New Jersey lawmakers introduced legislation Wednesday that would pull Atlantic City from the brink of bankruptcy but strip local officials of their authority, setting the stage for a fierce debate over the city’s future.
The legislation introduced in the state Senate would give the state control for five years over all government functions, including the ability to sell Atlantic City’s assets, alter or terminate union contracts and sell bonds.
The legislation also prevents city officials from seeking bankruptcy protection, a move they have publicly threatened in recent months, entrusting instead that power to a six-member legislative committee.
State officials had previously described the measure as a takeover, while Atlantic City Mayor Don Guardian called it a partnership. On Wednesday, Senate President Steve Sweeney, a Democrat from southern New Jersey, described it as an “intervention.”

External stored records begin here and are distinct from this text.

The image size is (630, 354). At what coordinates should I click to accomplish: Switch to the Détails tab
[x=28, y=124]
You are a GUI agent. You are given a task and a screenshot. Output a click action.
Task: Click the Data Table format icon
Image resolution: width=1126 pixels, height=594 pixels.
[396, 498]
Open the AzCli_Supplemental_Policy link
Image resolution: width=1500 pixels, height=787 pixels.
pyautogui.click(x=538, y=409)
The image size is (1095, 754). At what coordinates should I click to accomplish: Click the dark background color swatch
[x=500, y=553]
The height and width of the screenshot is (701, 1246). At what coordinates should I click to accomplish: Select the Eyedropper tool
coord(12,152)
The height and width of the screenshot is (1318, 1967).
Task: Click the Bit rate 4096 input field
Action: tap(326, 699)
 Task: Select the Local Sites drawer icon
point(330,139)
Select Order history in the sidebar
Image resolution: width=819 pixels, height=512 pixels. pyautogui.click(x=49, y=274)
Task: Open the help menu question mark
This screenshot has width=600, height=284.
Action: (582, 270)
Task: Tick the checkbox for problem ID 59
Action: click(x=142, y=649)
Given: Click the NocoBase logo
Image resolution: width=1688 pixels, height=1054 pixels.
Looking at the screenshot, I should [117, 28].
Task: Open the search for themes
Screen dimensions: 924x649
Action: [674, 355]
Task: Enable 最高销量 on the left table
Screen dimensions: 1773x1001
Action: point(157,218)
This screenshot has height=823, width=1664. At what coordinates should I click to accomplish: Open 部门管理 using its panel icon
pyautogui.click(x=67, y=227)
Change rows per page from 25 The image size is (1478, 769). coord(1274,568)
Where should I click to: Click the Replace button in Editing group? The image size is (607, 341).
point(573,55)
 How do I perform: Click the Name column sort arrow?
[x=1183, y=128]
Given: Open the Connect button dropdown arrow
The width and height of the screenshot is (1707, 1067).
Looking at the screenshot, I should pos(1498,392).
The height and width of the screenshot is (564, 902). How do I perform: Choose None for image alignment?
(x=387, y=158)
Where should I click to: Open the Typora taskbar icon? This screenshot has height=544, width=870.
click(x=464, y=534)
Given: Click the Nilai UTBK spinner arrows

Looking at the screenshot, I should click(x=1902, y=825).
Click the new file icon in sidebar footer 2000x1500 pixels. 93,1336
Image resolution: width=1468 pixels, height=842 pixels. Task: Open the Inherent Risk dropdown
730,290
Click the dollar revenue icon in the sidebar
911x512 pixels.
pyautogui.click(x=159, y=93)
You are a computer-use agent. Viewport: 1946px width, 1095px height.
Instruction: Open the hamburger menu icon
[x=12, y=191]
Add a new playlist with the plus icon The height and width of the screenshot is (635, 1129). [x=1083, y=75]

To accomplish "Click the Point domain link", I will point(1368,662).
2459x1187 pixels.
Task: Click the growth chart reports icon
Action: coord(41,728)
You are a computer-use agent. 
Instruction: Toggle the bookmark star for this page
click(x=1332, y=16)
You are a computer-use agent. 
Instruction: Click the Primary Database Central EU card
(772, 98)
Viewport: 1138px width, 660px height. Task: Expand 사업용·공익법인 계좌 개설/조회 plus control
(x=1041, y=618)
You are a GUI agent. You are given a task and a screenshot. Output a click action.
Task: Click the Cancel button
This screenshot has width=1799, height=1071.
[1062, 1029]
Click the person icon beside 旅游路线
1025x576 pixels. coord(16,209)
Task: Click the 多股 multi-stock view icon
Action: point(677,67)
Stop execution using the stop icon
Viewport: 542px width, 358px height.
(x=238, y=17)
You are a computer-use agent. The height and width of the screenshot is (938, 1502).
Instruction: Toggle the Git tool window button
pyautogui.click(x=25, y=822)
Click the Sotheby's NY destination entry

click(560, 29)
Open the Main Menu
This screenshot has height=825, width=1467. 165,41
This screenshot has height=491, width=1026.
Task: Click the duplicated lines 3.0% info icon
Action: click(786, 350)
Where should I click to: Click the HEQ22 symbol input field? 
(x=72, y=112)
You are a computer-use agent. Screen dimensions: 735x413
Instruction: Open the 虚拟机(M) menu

“The intervention plan will enable the state and the city to work together to accomplish what Atlantic City can’t do on its own,” said Mr. Sweeney, a lead sponsor of the bill, in a statement. “The city’s fiscal crisis is severe and immediate.”
Atlantic City officials reacted with anger to the legislation. “It’s not a partnership, it’s a dictatorship,” City Council President Marty Small, a Democrat, said at a council meeting Wednesday night.
A spokesman for Atlantic City’s mayor didn’t respond to a request for comment Wednesday. The mayor has acknowledged the city’s need for state assistance but said he would oppose a complete state takeover because it would disenfranchise residents who elected him and the City Council.
Preventing bankruptcy is critical to protecting the credit ratings for New Jersey and its other cities, said Sen. Paul Sarlo, a Democrat from northern New Jersey who co-sponsored the bill. Atlantic City officials have floated bankruptcy as a potential solution to the city’s crushing debt, which is projected to total nearly $400 million over the next five years.
Mr. Sarlo said lawmakers are tired of subsidizing Atlantic City and wanted to ensure the city couldn’t file for bankruptcy.
“There’s so much Atlantic City fatigue in the Legislature that we felt we had to give the Legislature a say here in such a critical decision that may be made by Atlantic City,” he said, referring to bankruptcy.
Last month, Gov. Chris Christie announced he would support a five-year takeover of Atlantic City’s finances, but a spokesman for the governor declined to comment Wednesday on the new legislation.
Assembly Speaker Vincent Prieto, a Democrat, whose cooperation is necessary to send a bill to the governor’s desk, said through a spokeswoman that he remains concerned about “any efforts that would unilaterally alter collective bargaining.”
Assemblyman Chris Brown, a Republican, said he wants to hear how the state plans to “right-size” the city’s budget, which has been subject to approval by a state monitor since 2010. Atlantic City’s tax base has contracted 64% since 2010, but its budget stands at nearly $250 million for a city of about 40,000 people.
“They have this legislation that says they’re going to take over the city. OK, what are you going to do differently?” Mr. Brown said. “I’m still waiting to see the plan.”
Mr. Sarlo said the state would use its new powers to shrink the city’s government.
“The goal here is to sell off some of their assets, pay down some of their debt and to streamline government down there,” he said.
Mr. Sarlo said the proposed legislation is “less rigid” than what state lawmakers had originally envisioned. The proposed bill, for example, gives the city one year to increase revenue from its water utility before the state can sell it.
City residents and officials have long opposed privatizing the water utility, which currently operates as an independent government authority, for fear it will increase their water prices.
A companion piece of legislation, also introduced Wednesday, outlined a nine-year payment plan in lieu of property taxes for the city’s casinos. The arrangement would stabilize revenue for a city that has been slammed by property-tax appeals and is on track to run out of cash by April 1 or earlier.
The bill doesn’t address the city’s ongoing dispute with Borgata Hotel Casino & Spa, which successfully appealed its property-tax assessments dating back to 2009 and is now owed $150 million, plus interest. With Atlantic City unable to pay, a judge ruled earlier this month that Borgata could withhold its $7.2 million February tax payment as a way of recouping some of the debt.
A judge last week ordered Borgata and the state to hold a Feb. 23 settlement discussion to negotiate the outstanding debt.
Atlantic City, which dominated gaming on the East Coast for 30 years, has seen its economic pillars crumble over the past decade under competition from new casinos in Pennsylvania and New York state.